-- begin EXERCISE INPUTS --
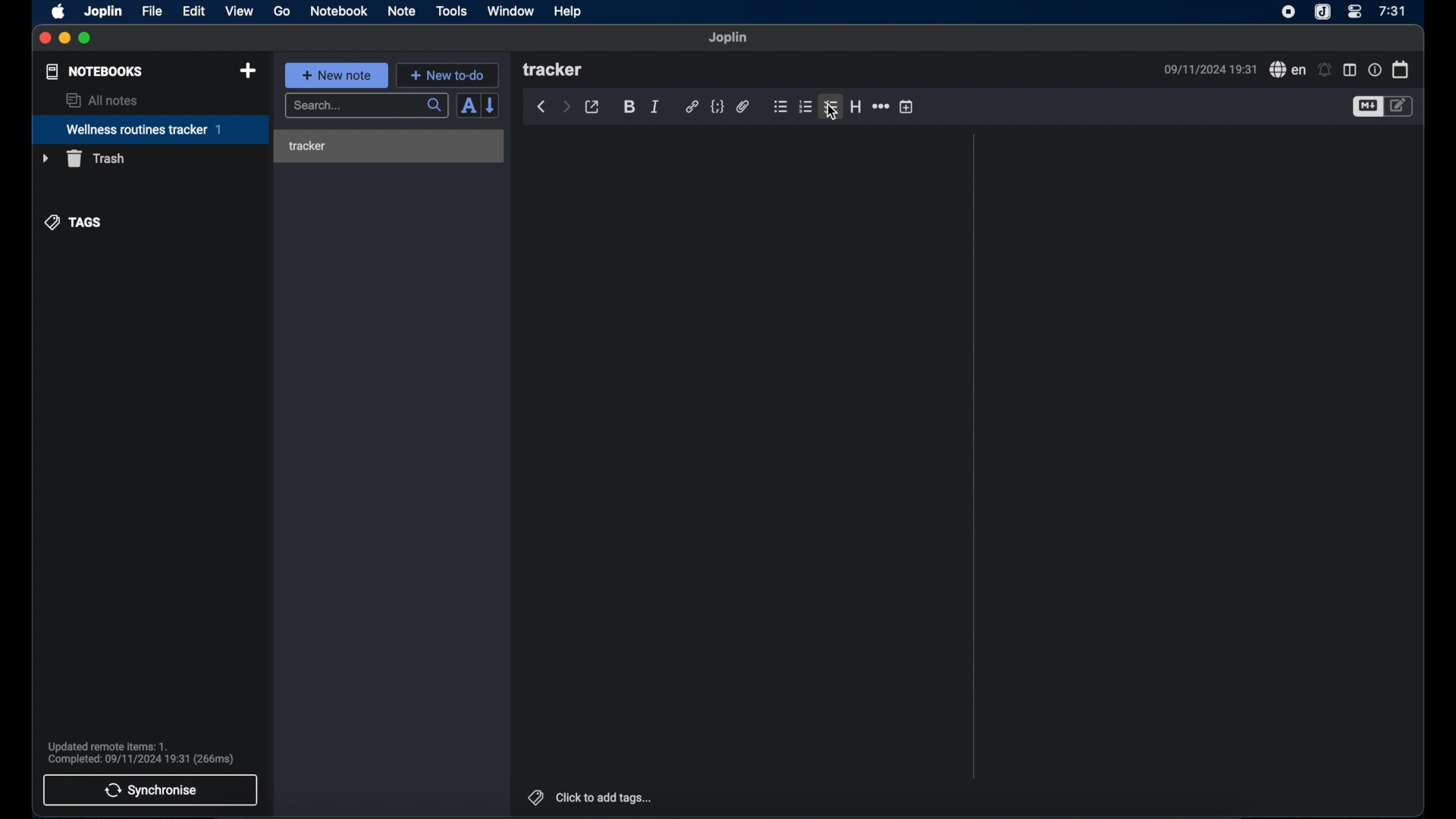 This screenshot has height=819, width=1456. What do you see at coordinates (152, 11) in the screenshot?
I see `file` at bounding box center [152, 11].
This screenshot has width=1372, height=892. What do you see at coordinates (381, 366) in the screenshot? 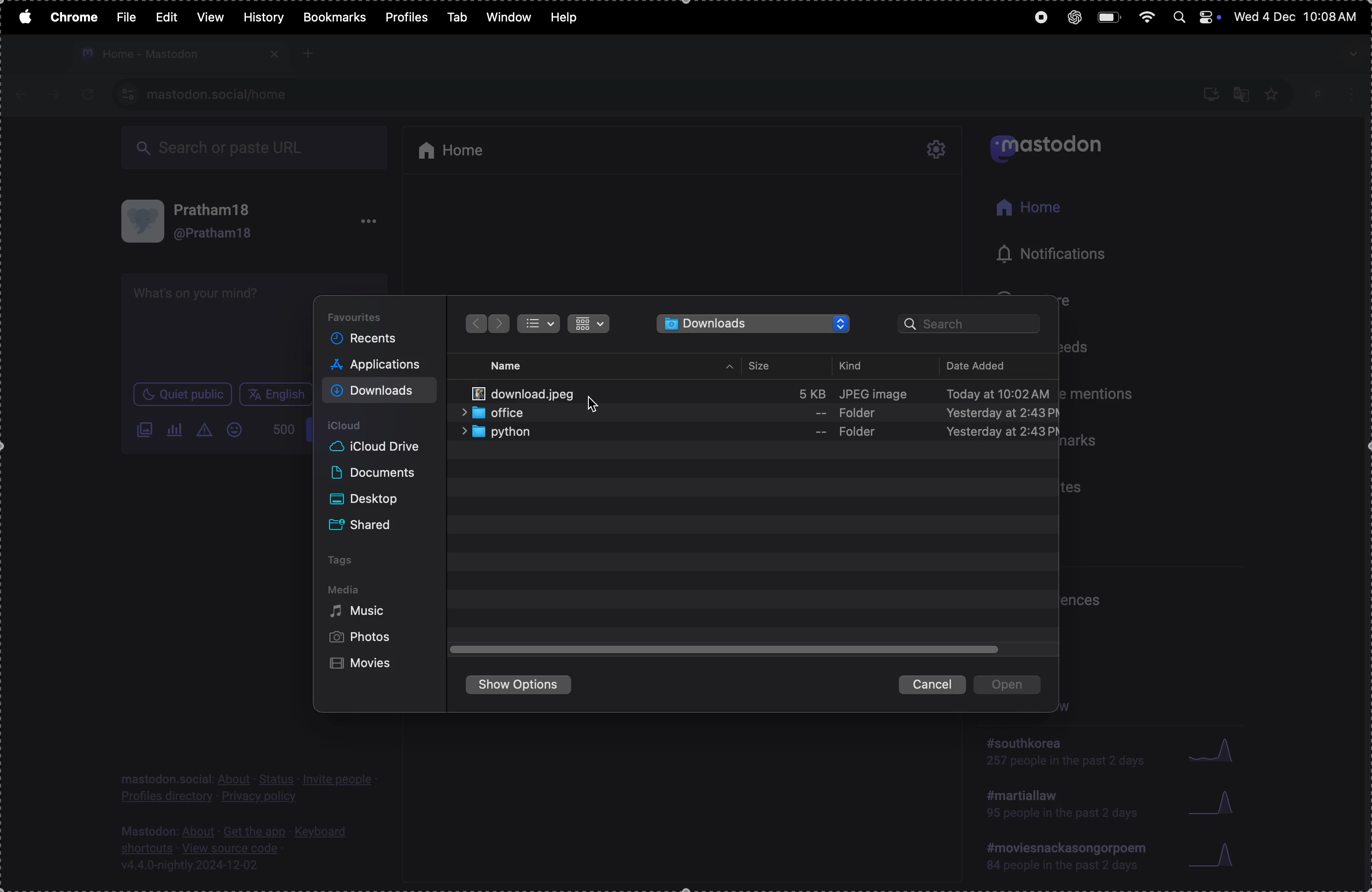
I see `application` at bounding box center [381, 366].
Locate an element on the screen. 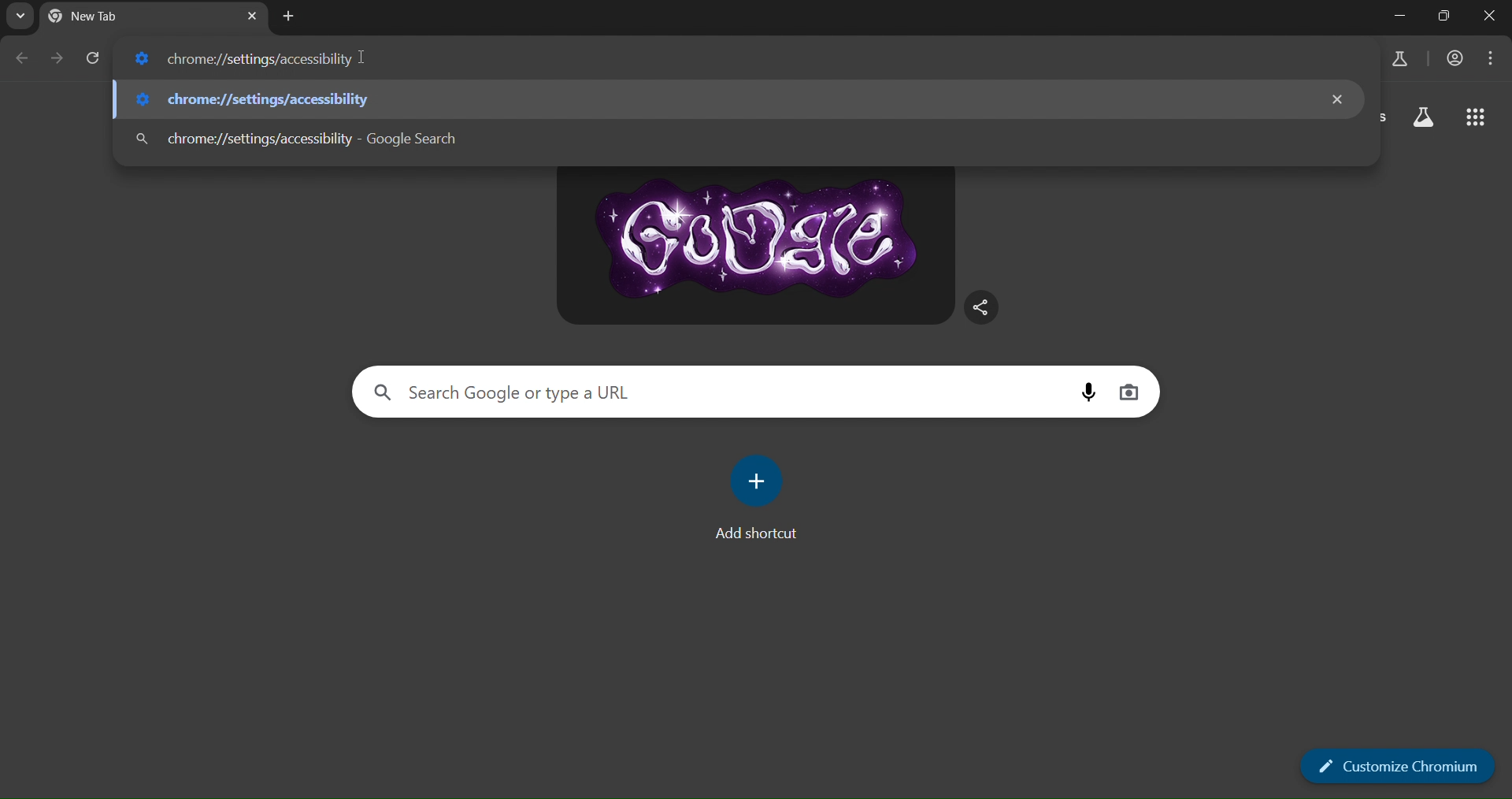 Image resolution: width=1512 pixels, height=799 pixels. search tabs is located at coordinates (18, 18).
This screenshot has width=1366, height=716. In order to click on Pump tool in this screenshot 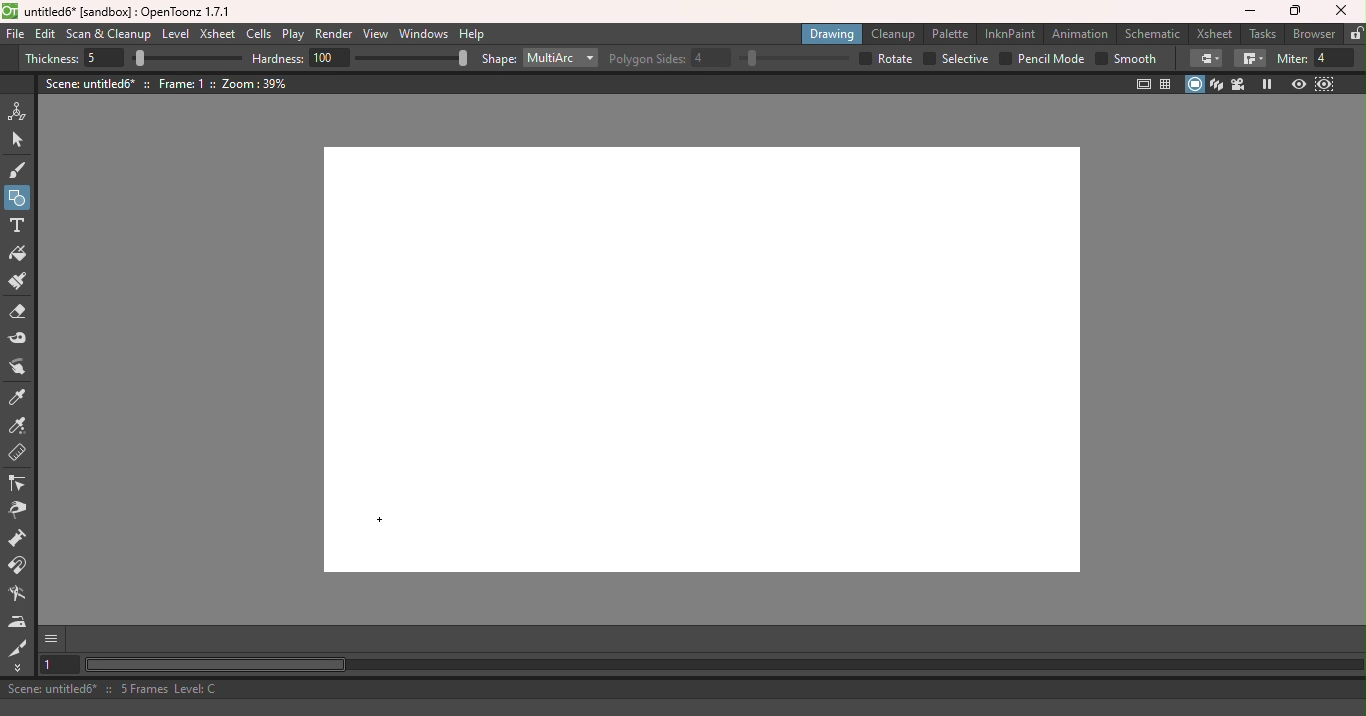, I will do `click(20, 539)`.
-- end EXERCISE INPUTS --
▶ **EXERCISE TASK**
Copy out verbatim the lines above, starting from the very first line and ending with the line that contains "center [381, 366].", both included. Leave the pictures out of your answer.

▶ **ANSWER TO THIS EXERCISE**
 This screenshot has height=819, width=1456. What do you see at coordinates (152, 11) in the screenshot?
I see `file` at bounding box center [152, 11].
This screenshot has width=1372, height=892. What do you see at coordinates (381, 366) in the screenshot? 
I see `application` at bounding box center [381, 366].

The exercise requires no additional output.